Claire y Violet han estado en CentroNía durante seis meses. John y Yaroslav están muy contentos de ver el aprendizaje acelerado de sus hijas y su crecimiento en el entorno de aprendizaje temprano de CentroNia.

“Todas las personas en CentroNía son acogedores y tolerantes”, dice Yaroslav. “Desde Moma, el amado guardia de seguridad, hasta las recepcionistas y los maestros, todos nos hacen sentir cómodos. Queremos que nuestras hijas vengan aquí hasta donde puedan “, expresa John.

John, Yaroslav, Claire y Violet posan con Santa durante la temporada navideña del año pasado.

John y Yaroslav no son los únicos que están felices de estar en CentroNía; sus hijas Claire y Violet se han adaptado muy bien.
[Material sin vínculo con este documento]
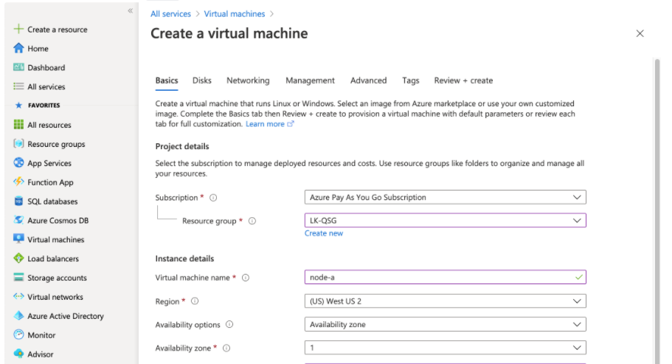672x364 pixels.
Task: Click the Availability options info icon
Action: tap(229, 325)
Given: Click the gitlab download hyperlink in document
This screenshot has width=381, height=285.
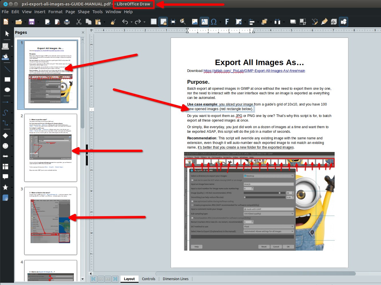Looking at the screenshot, I should pos(254,71).
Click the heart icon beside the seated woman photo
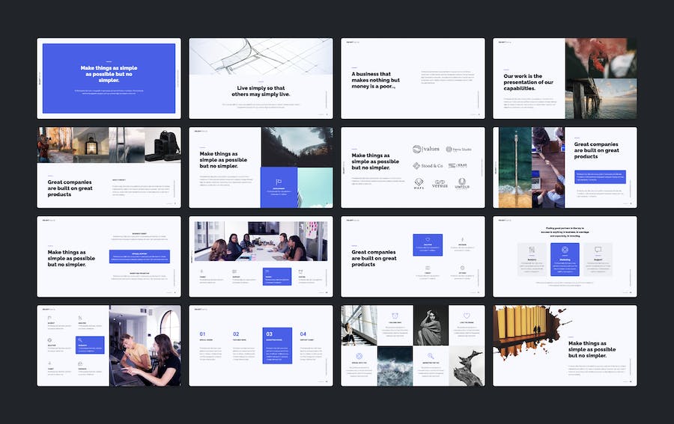Image resolution: width=674 pixels, height=424 pixels. pos(466,316)
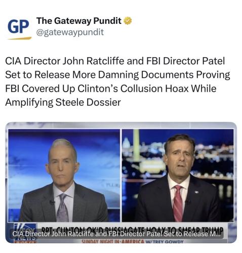Click the flag lapel pin on the dark suit
Screen dimensions: 242x253
click(x=196, y=192)
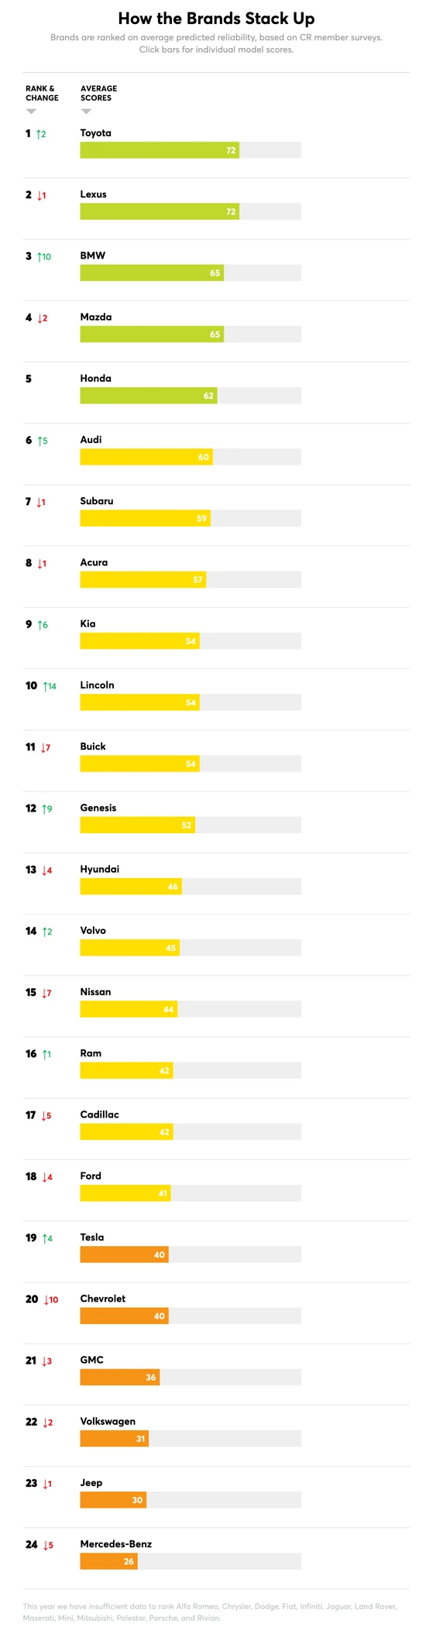Click the Rank & Change column header
The width and height of the screenshot is (426, 1627).
(x=42, y=93)
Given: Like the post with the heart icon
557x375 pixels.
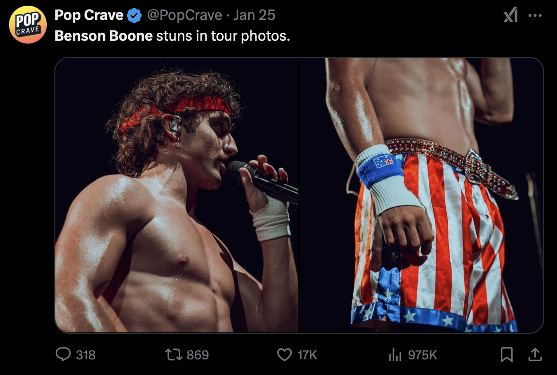Looking at the screenshot, I should (x=284, y=355).
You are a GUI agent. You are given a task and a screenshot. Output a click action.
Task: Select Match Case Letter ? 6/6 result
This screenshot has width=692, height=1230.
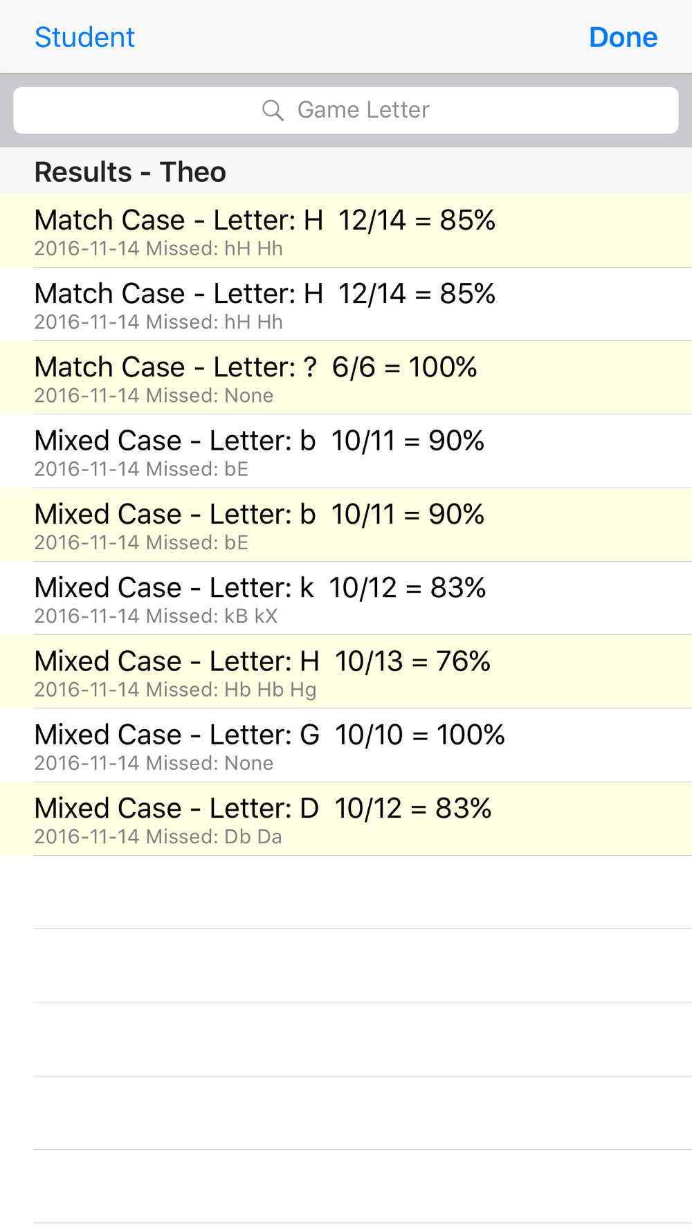pyautogui.click(x=346, y=378)
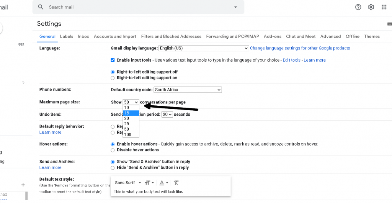
Task: Open the Forwarding and POP/IMAP tab
Action: tap(232, 36)
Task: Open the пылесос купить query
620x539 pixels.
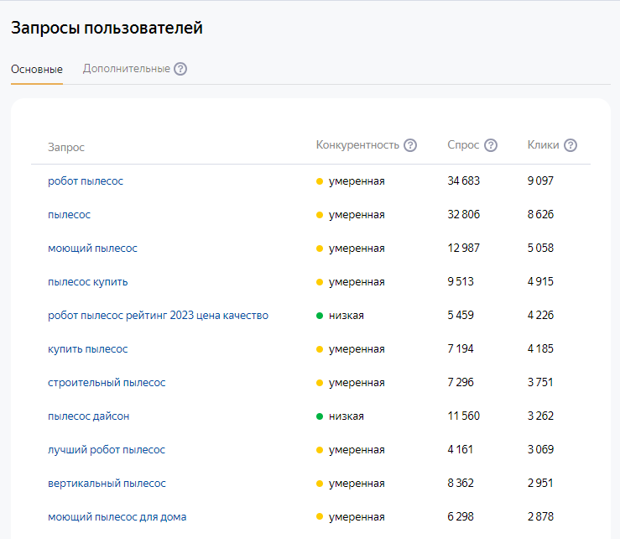Action: pos(88,282)

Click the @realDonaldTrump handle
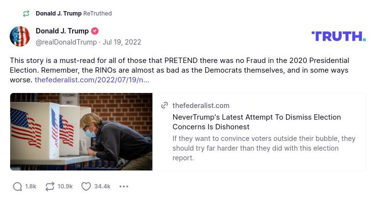66,42
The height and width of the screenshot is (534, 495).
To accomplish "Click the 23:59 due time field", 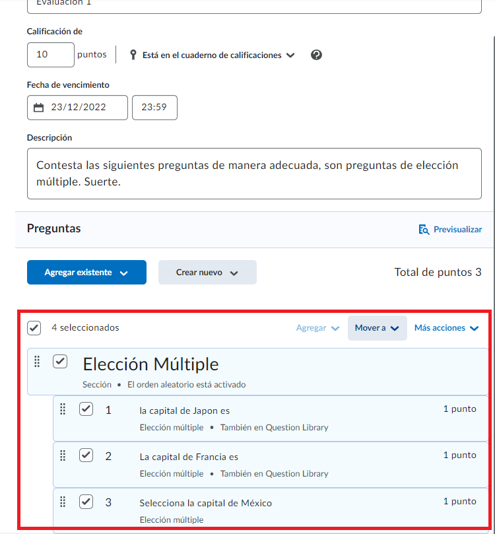I will [x=154, y=108].
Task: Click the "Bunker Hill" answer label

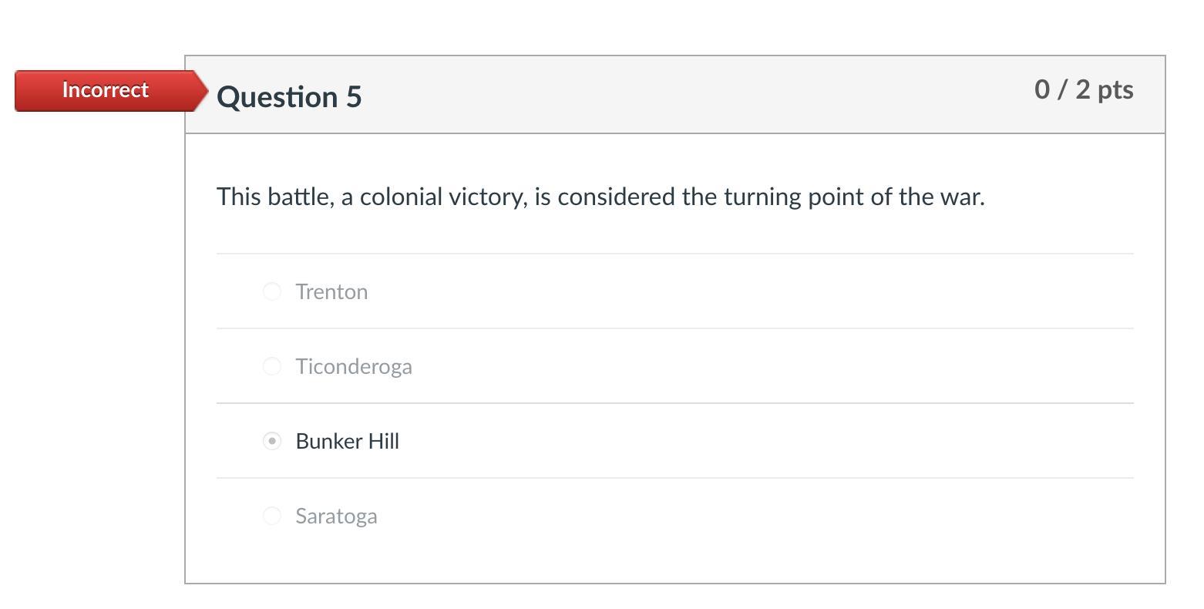Action: click(x=347, y=441)
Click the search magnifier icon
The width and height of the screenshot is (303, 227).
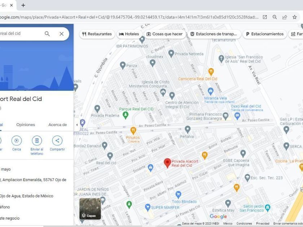coord(47,34)
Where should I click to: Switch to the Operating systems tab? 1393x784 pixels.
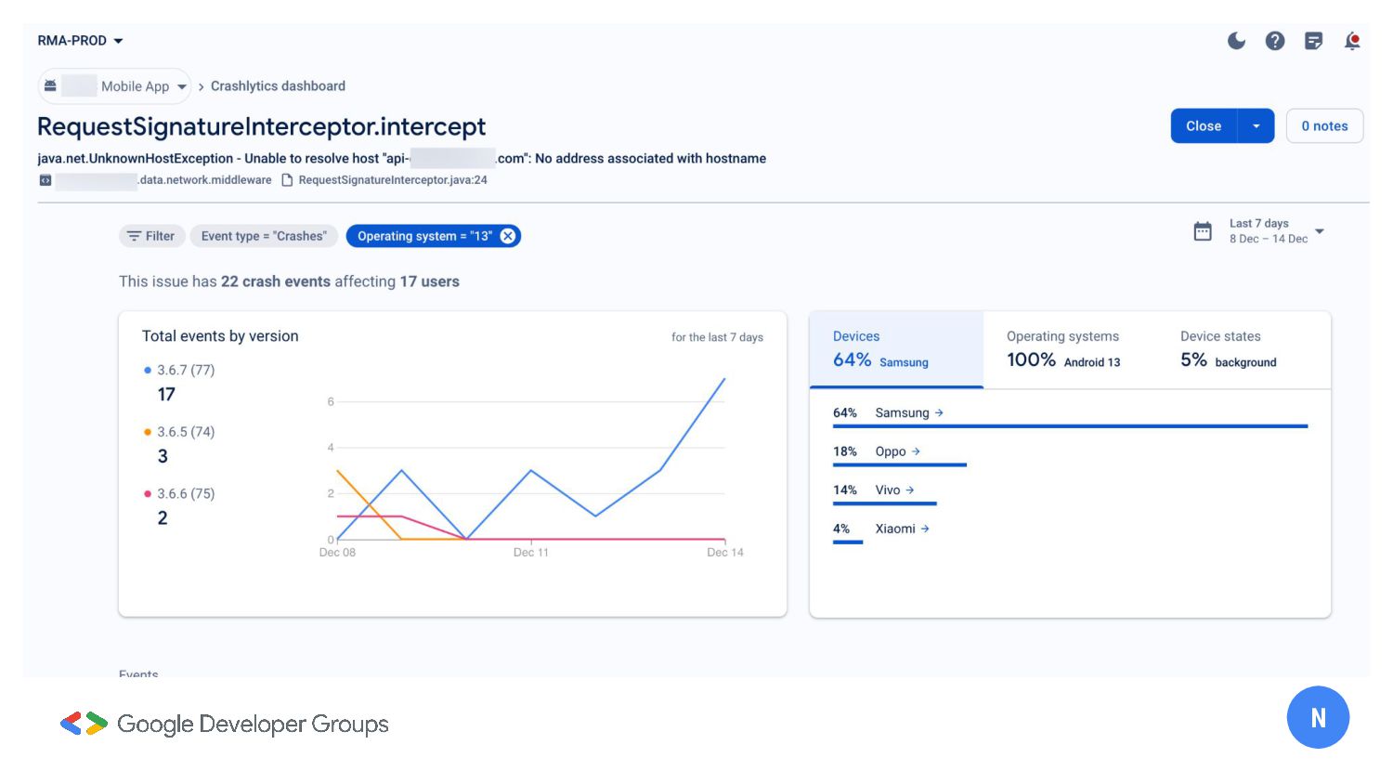[x=1063, y=348]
Al principio recuerdan a sus hijas llorando mucho cada vez que las dejaban en la escuela, ahora tienen un problema muy diferente: ¡sus hijas quieren quedarse en la escuela en vez de volver a casa! Si bien esta nueva independencia hace que Yaroslav esté un poco triste, es reconfortante ver que Claire y Violet están seguras, felices, cómodas y verdaderamente amadas en CentroNía. Recuerdan una vez que su hija se enfermó y fue llevada al hospital, su maestra, Gildy, se tomó el tiempo un sábado para contactarse con ellos y asegurarse de que estaba mejor. Esta calidad de atención es lo que John y Yaroslav han encontrado en CentroNía.

CentroNía brinda mucho más que amor, John y Yaroslav también han sido testigos de avances en su desarrollo. Antes de comenzar el programa, no estaban hablando. ¡Ahora están empezando a hablar e incluso algunas palabras en español! La maestra Gildy también ha estado trabajando en sus habilidades motoras finas, ahora les encanta dibujar y hacer arte. Claire y Violet también están aprendiendo a expresar sus emociones de felicidad, enojo y sorpresa. Les encanta cuando sus padres leen el libro sobre las emociones.

A medida que sus hijas siguen creciendo, John y Yaroslav quieren encontrar una escuela bilingüe donde sus hijas puedan continuar aprendiendo español. Para ellos, el español es un idioma muy importante para aprender en los Estados Unidos y creen que esto será útil para Claire y Violet más adelante en la vida. Los estudios muestran que hay muchos beneficios para el bilingüismo / multilingüismo, por lo que en casa tratan de hablar ruso mientras sus hijas aprenden español e inglés en la escuela.

CentroNía es diversa y John y Yaroslav están felices de ser parte de una comunidad que acoge a su familia y valora todas las culturas. Si bien desean que CentroNía se extienda más allá de la educación preescolar, su esperanza es crear relaciones duraderas con los padres y el personal que conocen mientras Claire y Violet continúan aprendiendo y creciendo.